Start with this
If you just want to start improving your readiness, go through this list:
-
Sign up for local emergency alerts
- Download the FEMA app and follow its setup instructions for where you live and work.
- Look up your local government's emergency alert system and enroll. If you google "emergency alerts" and your location, you should get somethign relevant. Example: https://sfdem.org/public-alerts
-
Take stock of your needs
- How many people? Who?
- Do any have special requirements (medication, mobility, etc.)?
- Where are they usually?
-
Assess the risks
- What risks are you likely to face based on where you are and what you do? Consider things like what types of bad weather you get, if any higher risk things like rail, power, or gas lines pass your house, what your crime levels are, the type of community you are in, past problems, etc.
- How likely are those different risks?
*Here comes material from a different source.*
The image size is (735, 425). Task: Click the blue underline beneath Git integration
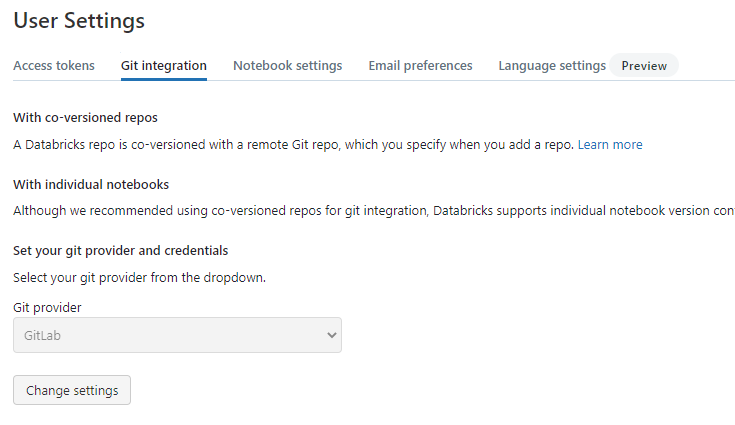tap(164, 79)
Are there higher likelihood problems you haven't considered?
- What would the likely impact of those events be?
-
Review your current posture
- How well you handle those emergencies now?
- Are there obvious gaps in your skills, equipment, etc.?
-
Determine how many resources you want to allocate to preparedness
- Your goal should be to address high likelihood and/or high impact scenarios, not every possible contingency.
- Going broke buying stuff makes you less prepared, not more. Financial disasters are also disasters.
-
Act to close your top gaps:
- If you don't have basic first aid training, get it.
- If you don't have basic emergency supplies, get them. You probably already have most of them in your kitchen, you just need to pull them together in an accessible form.